Step 5: Add Bezier Curve Evaluation
quadBezier(p0, p1, p2, t) evaluates a quadratic bezier at parameter t. Using the polynomial form: var mt = 1 - t; return mt*mt*p0 + 2*mt*t*p1 + t*t*p2;. Call this separately for x and y components. Returns a single number, so use it twice to get a 2D point.
cubicBezier(p0, p1, p2, p3, t) evaluates a cubic bezier: var mt = 1 - t; return mt*mt*mt*p0 + 3*mt*mt*t*p1 + 3*mt*t*t*p2 + t*t*t*p3;. Same pattern, four control points instead of three.
catmullRom(p0, p1, p2, p3, t) evaluates a Catmull-Rom spline segment between p1 and p2: var t2 = t*t, t3 = t2*t; return 0.5 * ((2*p1) + (-p0+p2)*t + (2*p0-5*p1+4*p2-p3)*t2 + (-p0+3*p1-3*p2+p3)*t3);. This produces a smooth curve that passes through p1 at t=0 and p2 at t=1.
For evaluating curves on 2D points, create wrapper functions that call the scalar version for each component: function cubicBezier2D(p0, p1, p2, p3, t) { return { x: cubicBezier(p0.x, p1.x, p2.x, p3.x, t), y: cubicBezier(p0.y, p1.y, p2.y, p3.y, t) }; }. In performance-critical code, pass the x and y results into an existing object to avoid allocating a new one each frame.
Step 6: Optimize for Browser Performance
Minimize object allocation in your game loop. Creating new Vec2 instances every frame generates garbage that causes periodic GC pauses (visible as frame hitches). Use mutable operations (addSelf, subSelf) on pre-allocated vectors. Keep a few scratch vectors for temporary calculations and reuse them across frames.
Cache trigonometric values. If you compute sin(angle) and cos(angle) for a rotation, store both in local variables and reuse them. Trig functions are roughly 10x slower than addition and multiplication. If the angle has not changed since last frame, skip the trig call entirely and reuse the cached values.
Use squared distances instead of actual distances whenever you only need to compare magnitudes. Comparing dx*dx + dy*dy < r*r avoids the Math.sqrt call entirely, which matters when checking hundreds of collision pairs per frame.
Avoid Math.hypot. While Math.hypot(dx, dy) is more readable than Math.sqrt(dx*dx + dy*dy), it is significantly slower in most JavaScript engines because it handles edge cases (overflow, underflow, NaN) that game code does not need. Use the manual sqrt version in performance-critical paths.
Profile before optimizing. Use Chrome DevTools Performance panel or Firefox Profiler to identify actual bottlenecks.
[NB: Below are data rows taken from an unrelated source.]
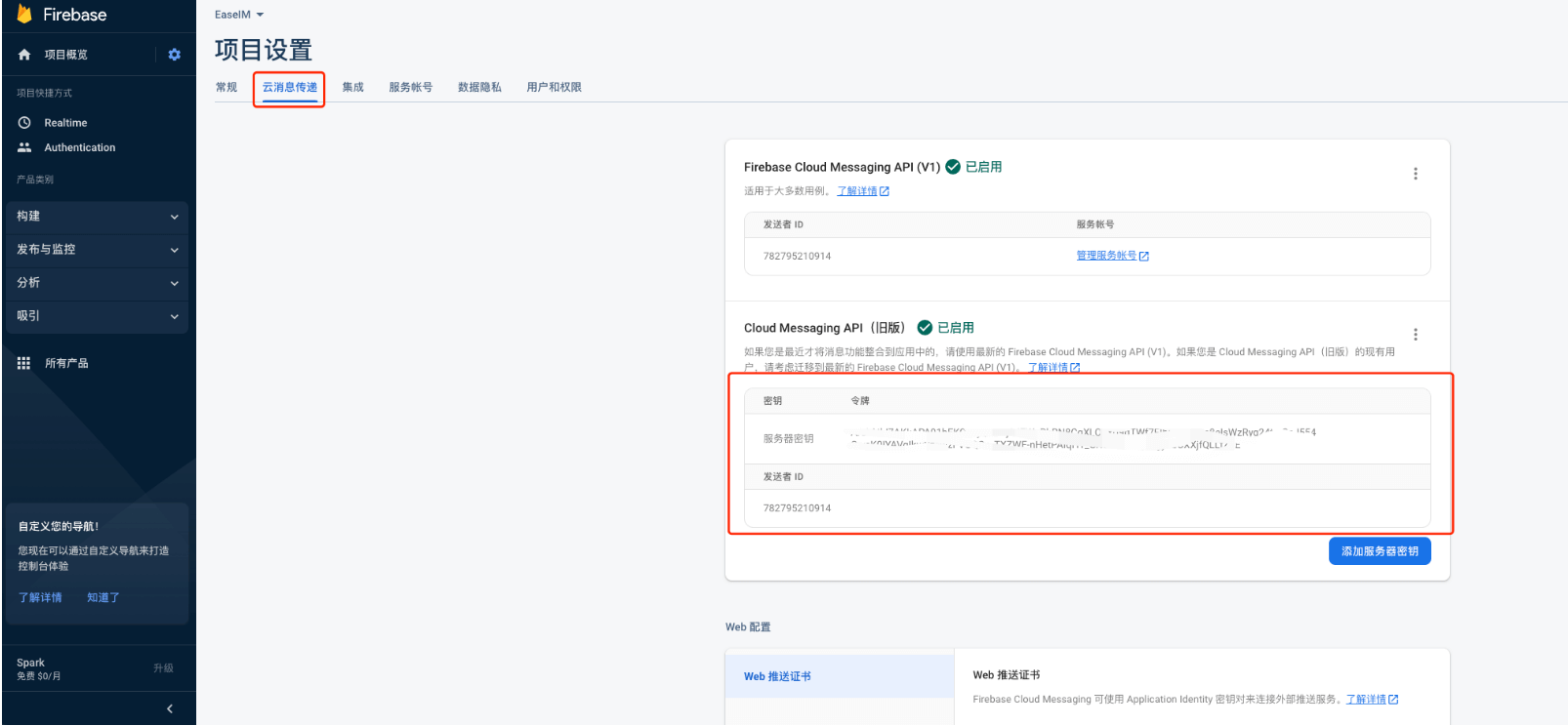Open the EaseIM project dropdown

239,15
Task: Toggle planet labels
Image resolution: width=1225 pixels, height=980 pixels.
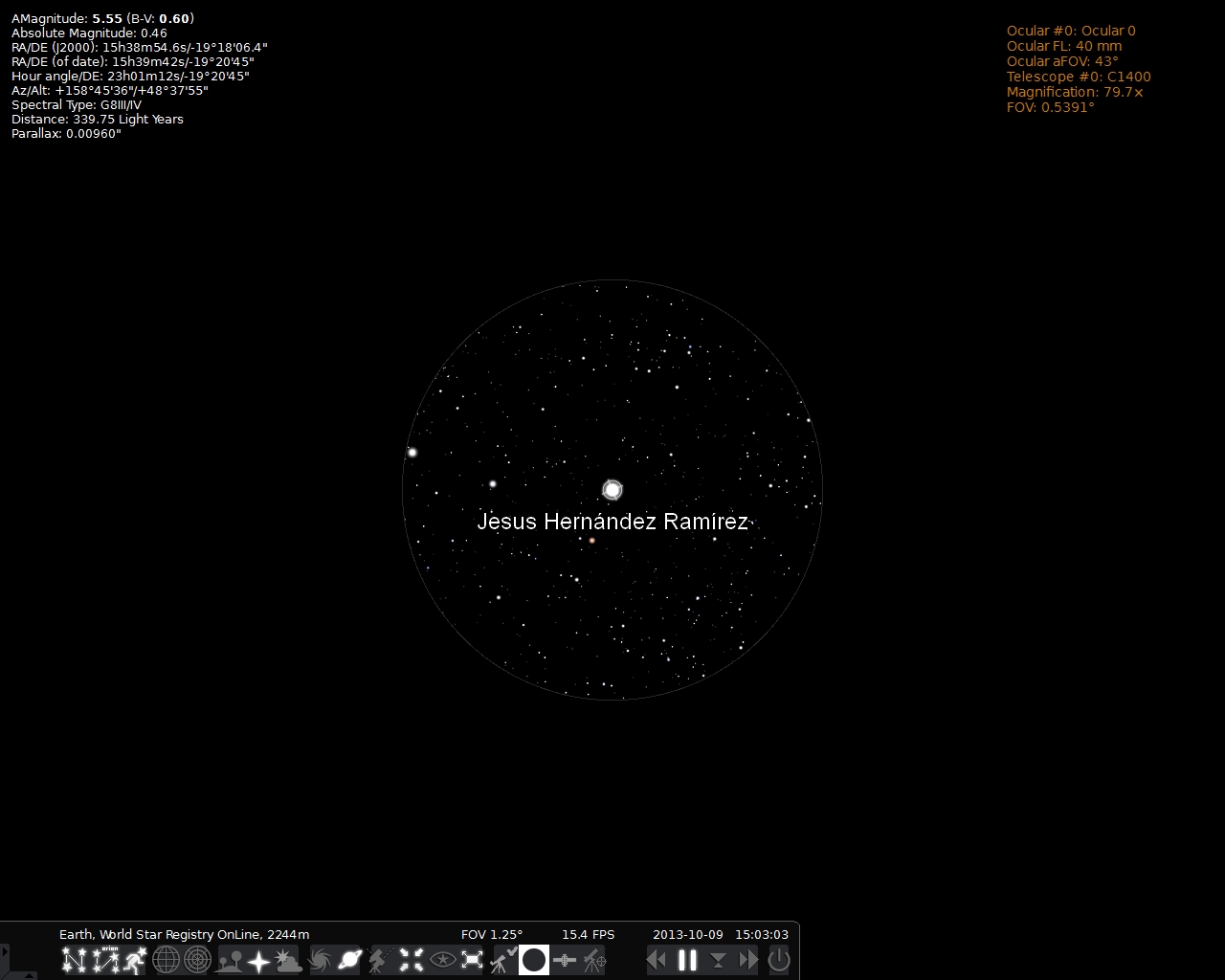Action: (x=350, y=960)
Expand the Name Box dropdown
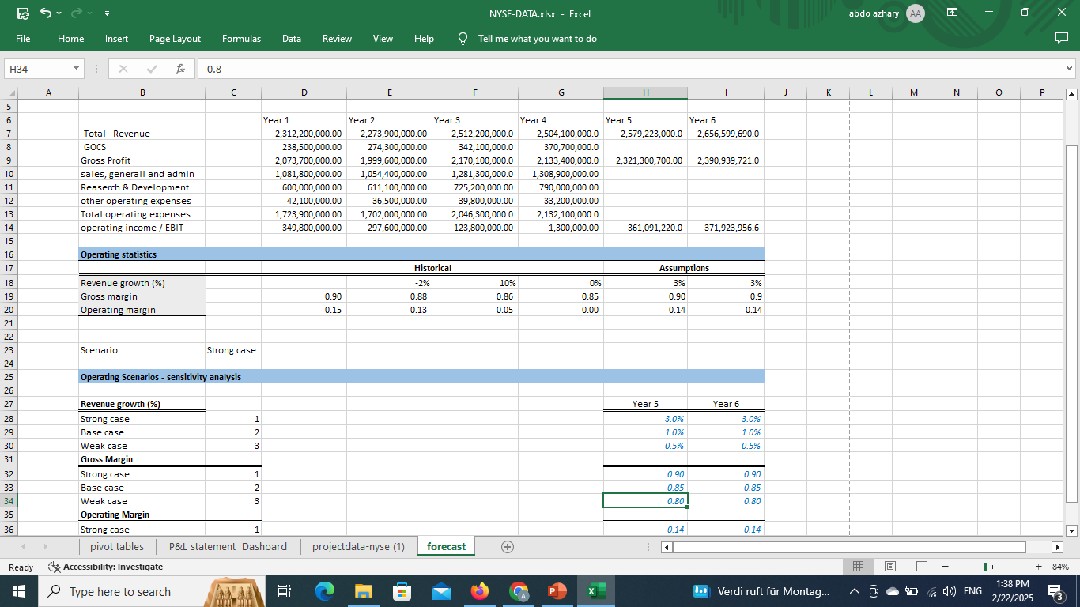This screenshot has height=607, width=1080. pyautogui.click(x=76, y=70)
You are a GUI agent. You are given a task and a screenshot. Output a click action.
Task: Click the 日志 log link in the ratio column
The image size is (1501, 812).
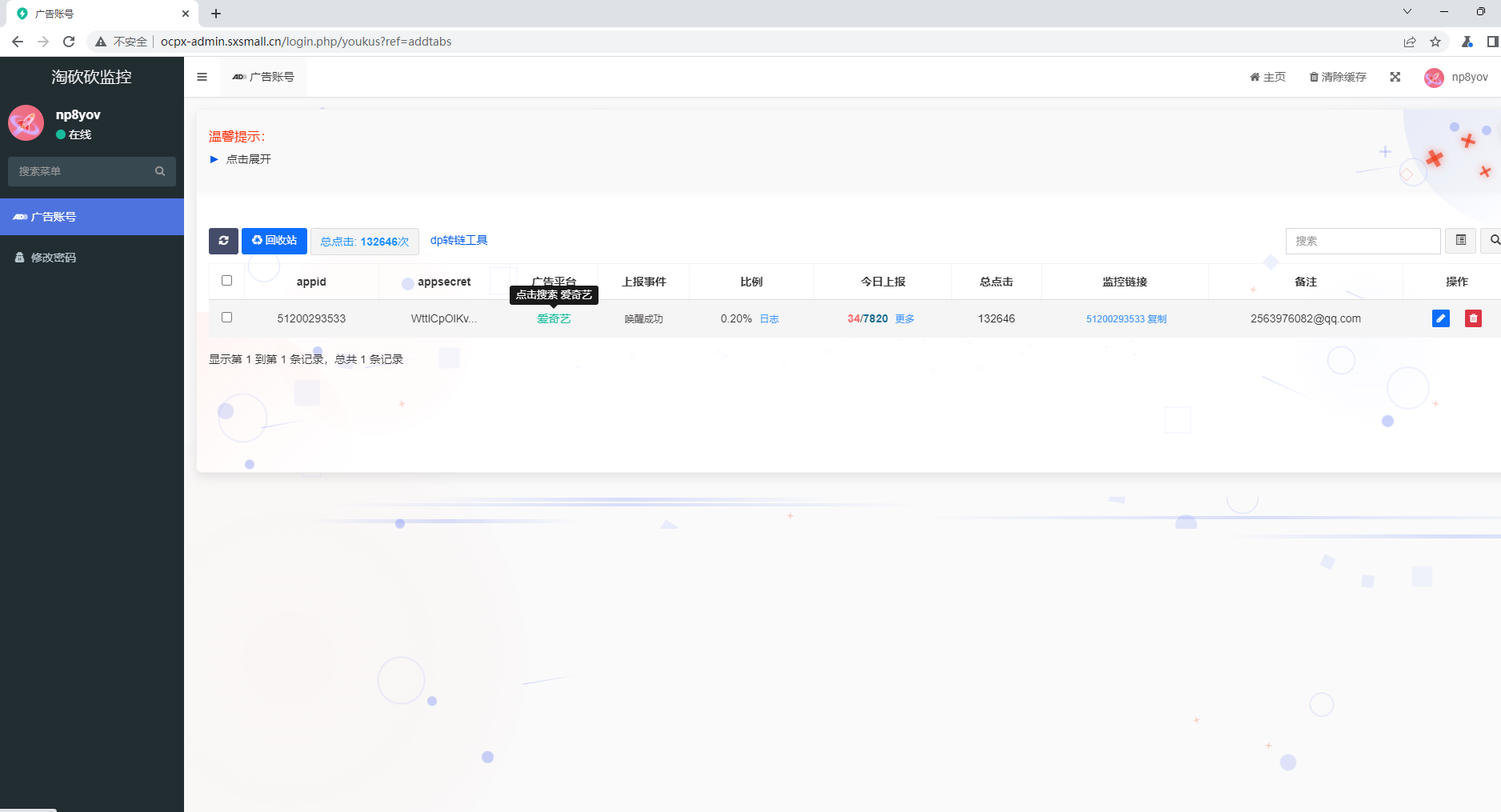(769, 318)

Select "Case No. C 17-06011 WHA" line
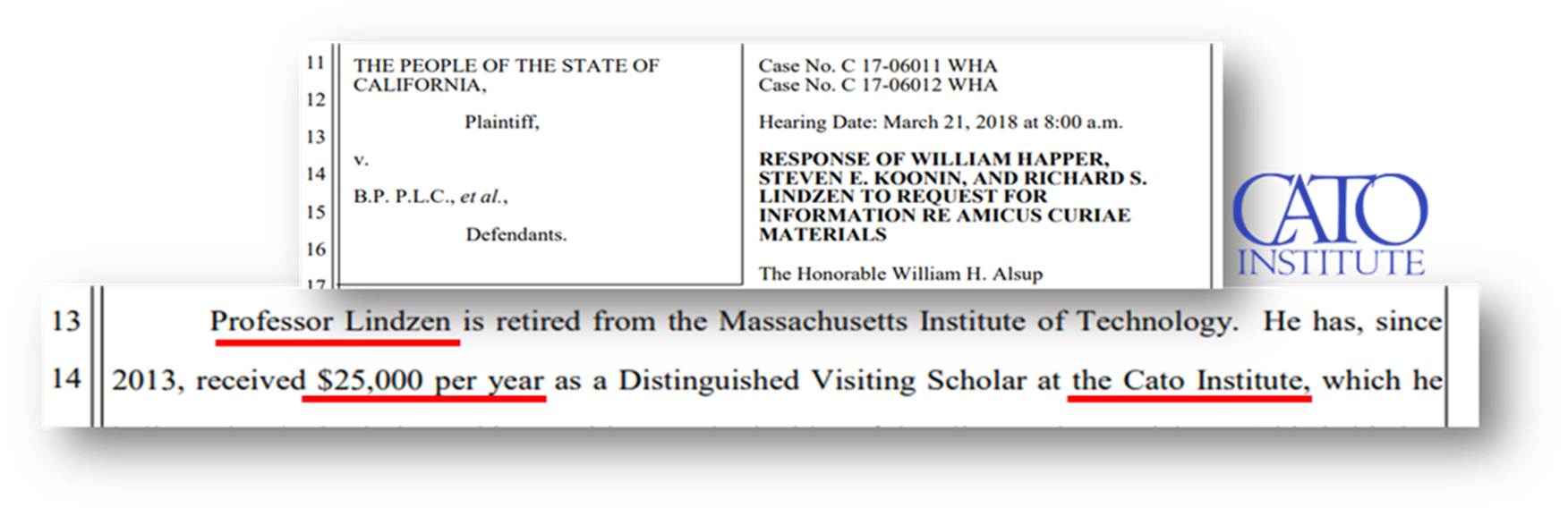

Most web games are limited by rendering (draw calls, fill rate) rather than math. Optimize math only when profiling shows it is the bottleneck, and focus on the specific functions that appear in the hot path.
A complete 2D game math library fits in under 200 lines of JavaScript: a Vec2 class, trig utilities, lerp family, collision tests, and curve evaluation. Use mutable operations in game loops to avoid garbage collection pauses, cache trig values, and compare squared distances to skip square roots.